== EXCERPT TO READ ==
Postby minnbills » Thu Feb 08, 2018 4:36 pm

LST gets its date from the law schools and from the ABA required disclosures (which come from the law school).

Law schools often play games with their employment numbers. The most common tactic is that many will hire unemployed grads for a few months so that they can represent a lower unemployment rate when the reporting period comes around.

As a UMN law grad, I will just say that many grads from Mitchell/UST don't get good employment outcomes. Whereas most people coming out of UMN get something. A LOT of people I know from UMN who struggled to find jobs ended up doing state court clerkships and are now moving into small firms around the twin cities. They are looking at salaries around 50-60k two years out from graduation. If you go to the U, work hard and apply broadly, that is your worst-case scenario. The people I know who did worse are the ones who never took school or the job search seriously.

My section of 40 students at UMN basically breaks down like this:

6 did federal clerkships (which is unusually high for a section at the U). 2 went COA, 4 to D.Ct., and I did a bankruptcy clerkship. All 6 are now moving into law firm jobs, ranging from midlaw in MN to SullCrom in NYC.

about 5-6 went right to biglaw, with Skadden at the high end and regional firms in MN at the low end.

the next 20 or so did a mix of state court clerkships, state government, and small firm jobs.

The remainder dropped out of school before graduation, out of law post-graduation. I think a couple are still doing doc review.

The situation for Mitchell/UST grads is quite different. There are grads from these schools who are bright, did everything right, and still couldn't find a legal job. I don't know for sure what the situation is, but I'm guessing there are 2-3 federal clerks who come out of the whole class, and maybe 5-10 who get jobs with larger firms. On the other hand, if you have a full ride and play your cards right you can eliminate student debt risk, so you are only looking at opportunity cost.
===
▶ [WRITTEN PROBLEM 1]:
In the listing, give the lines again starting with the line that contains "Open the Depart month dropdown" and going on through the end of the listing, replacing "sidebar" with "navigation panel" and leaving everything else unchanged.
== MATERIAL FOR THIS TASK ==
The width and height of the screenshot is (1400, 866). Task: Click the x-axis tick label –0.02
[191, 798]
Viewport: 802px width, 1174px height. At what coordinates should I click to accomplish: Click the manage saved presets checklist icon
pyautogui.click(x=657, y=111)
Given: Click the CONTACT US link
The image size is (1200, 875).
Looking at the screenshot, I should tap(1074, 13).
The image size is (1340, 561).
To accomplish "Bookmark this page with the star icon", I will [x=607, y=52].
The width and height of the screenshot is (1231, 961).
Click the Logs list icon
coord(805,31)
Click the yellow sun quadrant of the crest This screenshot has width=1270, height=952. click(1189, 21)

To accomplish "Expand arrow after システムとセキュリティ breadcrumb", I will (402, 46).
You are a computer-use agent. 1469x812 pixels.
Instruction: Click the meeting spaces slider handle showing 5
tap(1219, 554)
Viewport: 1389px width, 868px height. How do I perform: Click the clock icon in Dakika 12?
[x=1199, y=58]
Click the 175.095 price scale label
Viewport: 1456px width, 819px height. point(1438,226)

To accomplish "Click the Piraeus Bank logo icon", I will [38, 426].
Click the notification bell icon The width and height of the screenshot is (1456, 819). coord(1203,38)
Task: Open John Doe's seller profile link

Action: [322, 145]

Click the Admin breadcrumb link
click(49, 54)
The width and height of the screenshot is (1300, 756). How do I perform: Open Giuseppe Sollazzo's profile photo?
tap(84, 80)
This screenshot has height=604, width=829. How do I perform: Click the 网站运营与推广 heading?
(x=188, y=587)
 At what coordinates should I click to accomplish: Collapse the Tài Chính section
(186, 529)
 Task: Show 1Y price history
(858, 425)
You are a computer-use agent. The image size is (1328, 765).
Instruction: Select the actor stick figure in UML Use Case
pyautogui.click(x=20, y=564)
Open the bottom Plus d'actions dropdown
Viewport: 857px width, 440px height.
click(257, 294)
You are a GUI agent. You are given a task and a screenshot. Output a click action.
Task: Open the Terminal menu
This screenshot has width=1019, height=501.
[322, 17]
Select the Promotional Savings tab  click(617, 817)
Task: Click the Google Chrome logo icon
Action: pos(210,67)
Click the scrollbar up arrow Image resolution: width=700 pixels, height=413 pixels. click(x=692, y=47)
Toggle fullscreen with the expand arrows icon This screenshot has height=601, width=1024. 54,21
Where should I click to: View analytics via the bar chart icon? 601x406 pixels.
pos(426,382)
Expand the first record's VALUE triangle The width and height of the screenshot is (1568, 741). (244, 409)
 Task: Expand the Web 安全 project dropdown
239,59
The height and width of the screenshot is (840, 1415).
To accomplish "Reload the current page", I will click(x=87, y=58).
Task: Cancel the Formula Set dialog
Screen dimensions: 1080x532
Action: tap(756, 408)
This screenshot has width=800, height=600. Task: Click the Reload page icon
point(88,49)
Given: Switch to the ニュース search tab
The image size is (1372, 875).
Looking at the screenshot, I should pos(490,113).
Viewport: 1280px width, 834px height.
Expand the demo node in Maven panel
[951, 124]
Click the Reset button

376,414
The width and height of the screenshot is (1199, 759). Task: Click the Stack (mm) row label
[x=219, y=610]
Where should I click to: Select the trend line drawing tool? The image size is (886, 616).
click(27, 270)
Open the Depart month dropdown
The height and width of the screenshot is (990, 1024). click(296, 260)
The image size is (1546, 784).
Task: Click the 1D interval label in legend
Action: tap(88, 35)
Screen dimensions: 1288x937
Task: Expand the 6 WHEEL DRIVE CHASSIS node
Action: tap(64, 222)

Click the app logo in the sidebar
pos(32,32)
===
▶ [WRITTEN PROBLEM 2]:
Based on the forum post about law school employment, answer yes or no to each statement and quote the words that decide it: (a) The poster's section at UMN had 40 students. (b) The poster did a state court clerkship. (c) Many UMN grads the poster knows who struggled to find jobs ended up in federal clerkships.

▶ [RESPONSE 1]:
Open the Depart month dropdown
The height and width of the screenshot is (990, 1024). click(296, 260)
The image size is (1546, 784).
Task: Click the 1D interval label in legend
Action: tap(88, 35)
Screen dimensions: 1288x937
Task: Expand the 6 WHEEL DRIVE CHASSIS node
Action: tap(64, 222)

Click the app logo in the navigation panel
pos(32,32)

▶ [RESPONSE 2]:
(a) Yes: "My section of 40 students at UMN"
(b) No: "I did a bankruptcy clerkship"
(c) No: "A LOT of people I know from UMN who struggled to find jobs ended up doing state court clerkships"